Abstract

The current emergency medicine literature on cardioversion for atrial fibrillation (AF) describes its performance on those who are hemodynamically unstable, present within 48hours of the onset of the arrhythmia, or are on long-term anticoagulants. For patients who are not anticoagulated and present with atrial fibrillation for more than 48hours, one option is to perform a transesophageal echocardiogram and then synchronized cardioversion in the absence of atrial clot. The objective of this study is to compare outcomes of patients presenting to the emergency department (ED) with atrial fibrillation (AF) of more than 48hours who underwent a transesophageal echocardiogram (TEE) and subsequent cardioversion in the ED versus the cardiology ward. This was a retrospective comparison study of patients who presented to the ED with AF for more than 48hours, underwent a transesophageal echocardiogram, and then were electrically cardioverted either in the emergency department or in the cardiology ward. Outcomes include: time to cardioversion, length of hospital stay, rate of successful cardioversion, and rate of complications. Electrical cardioversion was performed in the ED on 94 patients (62%) and the cardiology ward on 57 (38%). Over 90% of cardioversions were successful in both groups.
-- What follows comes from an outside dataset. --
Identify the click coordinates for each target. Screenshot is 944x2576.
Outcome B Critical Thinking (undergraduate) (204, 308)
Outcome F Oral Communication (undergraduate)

Time to cardioversion was significantly less in the ED group versus the cardiology group (1.04±0.9days versus 3.81±1.9; P<.001). Similarly, the mean length of hospital stay was less for the ED group (1.6±1.6days versus 7.3±3.5; P<.001). Patients who present in atrial fibrillation for more than 48hours and then have a TEE undergo electrical cardioversion faster in the ED compared with the cardiology ward. This clinical pathway also results in a shorter length of hospital stay without having more side effects.